_Exercise_
Retype each entry below exactly as it stands.

_Given entries_
********
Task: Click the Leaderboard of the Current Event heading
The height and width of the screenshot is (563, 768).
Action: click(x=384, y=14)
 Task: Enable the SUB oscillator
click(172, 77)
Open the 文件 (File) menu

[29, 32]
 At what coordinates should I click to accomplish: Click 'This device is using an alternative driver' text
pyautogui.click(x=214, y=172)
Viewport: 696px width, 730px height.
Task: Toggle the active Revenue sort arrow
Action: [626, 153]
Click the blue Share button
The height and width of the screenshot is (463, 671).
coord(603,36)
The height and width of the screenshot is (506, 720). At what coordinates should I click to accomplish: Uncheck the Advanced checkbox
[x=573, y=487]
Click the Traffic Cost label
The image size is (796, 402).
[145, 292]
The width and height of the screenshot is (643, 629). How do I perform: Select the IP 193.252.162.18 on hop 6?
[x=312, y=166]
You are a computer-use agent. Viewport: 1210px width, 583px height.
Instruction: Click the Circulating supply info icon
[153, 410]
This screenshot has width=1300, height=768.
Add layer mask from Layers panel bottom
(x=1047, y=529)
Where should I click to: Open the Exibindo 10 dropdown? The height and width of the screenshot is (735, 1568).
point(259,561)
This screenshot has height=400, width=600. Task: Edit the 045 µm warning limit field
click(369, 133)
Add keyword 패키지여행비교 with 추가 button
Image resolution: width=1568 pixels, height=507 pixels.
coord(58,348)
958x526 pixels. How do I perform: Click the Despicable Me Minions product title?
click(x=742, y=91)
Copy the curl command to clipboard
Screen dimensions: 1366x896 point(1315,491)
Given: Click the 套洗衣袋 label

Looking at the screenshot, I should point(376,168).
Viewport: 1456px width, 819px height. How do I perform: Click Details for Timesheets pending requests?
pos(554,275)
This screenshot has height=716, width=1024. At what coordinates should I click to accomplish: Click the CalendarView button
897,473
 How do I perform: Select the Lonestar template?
********
_Output for this exercise_
Task: Click the Leaderboard of the Current Event heading
The height and width of the screenshot is (563, 768).
Action: click(x=384, y=14)
 Task: Enable the SUB oscillator
click(172, 77)
Open the 文件 (File) menu

[29, 32]
 At what coordinates should I click to accomplish: Click 'This device is using an alternative driver' text
pyautogui.click(x=214, y=172)
Viewport: 696px width, 730px height.
Task: Toggle the active Revenue sort arrow
Action: [626, 153]
Click the blue Share button
The height and width of the screenshot is (463, 671).
coord(603,36)
The height and width of the screenshot is (506, 720). At what coordinates should I click to accomplish: Uncheck the Advanced checkbox
[x=573, y=487]
Click the Traffic Cost label
The image size is (796, 402).
[145, 292]
The width and height of the screenshot is (643, 629). How do I perform: Select the IP 193.252.162.18 on hop 6?
[x=312, y=166]
You are a computer-use agent. Viewport: 1210px width, 583px height.
Instruction: Click the Circulating supply info icon
[153, 410]
This screenshot has width=1300, height=768.
Add layer mask from Layers panel bottom
(x=1047, y=529)
Where should I click to: Open the Exibindo 10 dropdown? The height and width of the screenshot is (735, 1568).
point(259,561)
This screenshot has height=400, width=600. Task: Edit the 045 µm warning limit field
click(369, 133)
Add keyword 패키지여행비교 with 추가 button
Image resolution: width=1568 pixels, height=507 pixels.
coord(58,348)
958x526 pixels. How do I perform: Click the Despicable Me Minions product title?
click(x=742, y=91)
Copy the curl command to clipboard
Screen dimensions: 1366x896 point(1315,491)
Given: Click the 套洗衣袋 label

Looking at the screenshot, I should point(376,168).
Viewport: 1456px width, 819px height. How do I perform: Click Details for Timesheets pending requests?
pos(554,275)
This screenshot has height=716, width=1024. At what coordinates should I click to accomplish: Click the CalendarView button
897,473
 How do I perform: Select the Lonestar template?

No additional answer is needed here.